Given the records below, the lines starting at the line with "At what coordinates" and ending at the line with "the 5.9 price" should be output exactly, both end lines kept and pictures left out.

• Data:
::::::::::

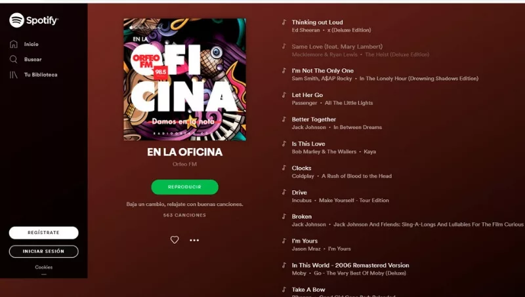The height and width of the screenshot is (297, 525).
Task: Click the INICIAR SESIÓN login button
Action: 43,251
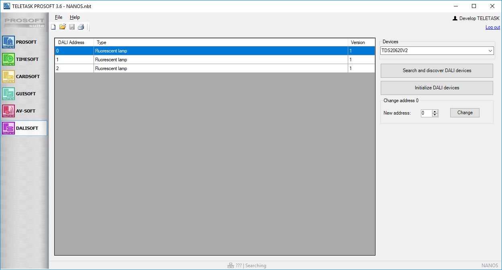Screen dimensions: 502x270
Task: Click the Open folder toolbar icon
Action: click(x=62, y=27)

::::::::::

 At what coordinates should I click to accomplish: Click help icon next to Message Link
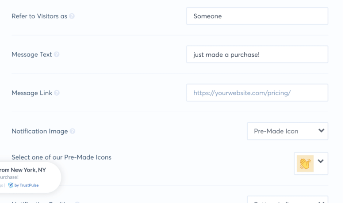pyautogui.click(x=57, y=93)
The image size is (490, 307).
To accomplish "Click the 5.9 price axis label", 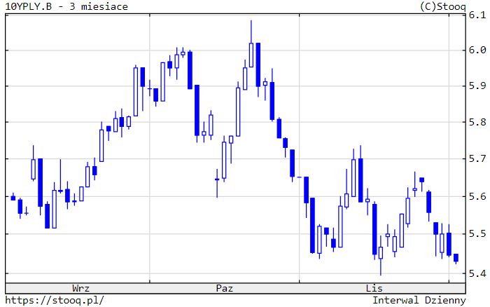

::::::::::

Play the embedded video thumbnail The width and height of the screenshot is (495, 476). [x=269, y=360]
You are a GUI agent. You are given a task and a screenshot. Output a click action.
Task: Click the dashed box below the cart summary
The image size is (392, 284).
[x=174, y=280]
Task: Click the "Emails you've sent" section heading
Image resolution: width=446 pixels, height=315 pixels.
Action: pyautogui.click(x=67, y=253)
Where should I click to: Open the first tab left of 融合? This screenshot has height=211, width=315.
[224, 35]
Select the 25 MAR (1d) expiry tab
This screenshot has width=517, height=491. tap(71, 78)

::::::::::

• Solution:
 At what coordinates should I click to accomplish: Click help icon next to Message Link
pyautogui.click(x=57, y=93)
The image size is (490, 307).
To accomplish "Click the 5.9 price axis label", 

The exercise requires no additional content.